The windows were barred and there was no back door. “That’s that, I don’t see a way in,” she thought, “I guess this will have to be just an exploratory trip.” She was facing the tower that formed the northwest corner of the building, about thirty paces distant across a grassy yard, and she knew that the library was next to the tower. There was a dim light in a window that she pictured being a library window. She noted that the moon, which had previously been covered by clouds, was now casting a shadow behind the massive building. The moon was nearly full.
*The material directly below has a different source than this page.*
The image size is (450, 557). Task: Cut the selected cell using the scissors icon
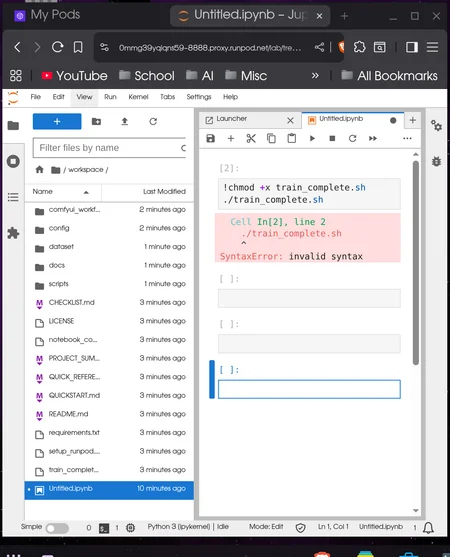point(251,139)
“I need to get closer. Just don’t get caught, Dummy. That would seriously dishonor Mum and Da.” Just as she decided to leave the tree and sneak up to the building, two palace guards rounded the front corner and moved along the side of the structure in her direction. Fear triggered a strong blending reaction and she became as much like tree bark as possible. Even her hair turned a mossy rust-green, but she couldn’t stop the quiver of her knees.
“Pickpocket!” yelled someone near the courtyard gates. The two guards turned quickly and headed toward the trouble. She slumped to the ground, beads of sweat forming on her brow. She peeked around the tree. A motion near the center of the palace wall caught her attention.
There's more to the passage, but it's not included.